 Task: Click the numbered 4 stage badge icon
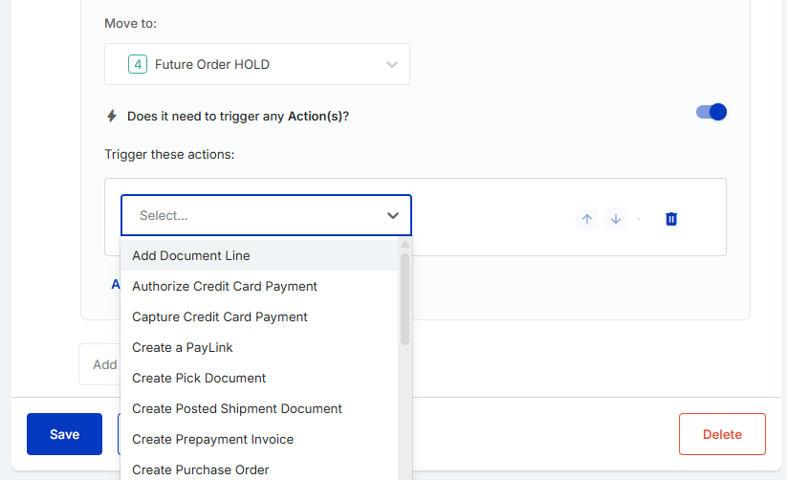point(138,64)
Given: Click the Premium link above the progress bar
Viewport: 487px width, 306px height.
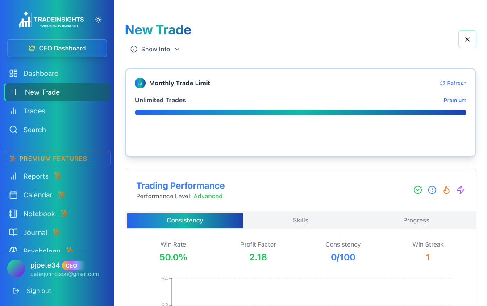Looking at the screenshot, I should tap(455, 100).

#####

Every line of the listing is to be retyped exactly; pictures stay out.

_Your response_.
 Task: Click the numbered 4 stage badge icon
point(138,64)
Given: Click the Premium link above the progress bar
Viewport: 487px width, 306px height.
Looking at the screenshot, I should tap(455, 100).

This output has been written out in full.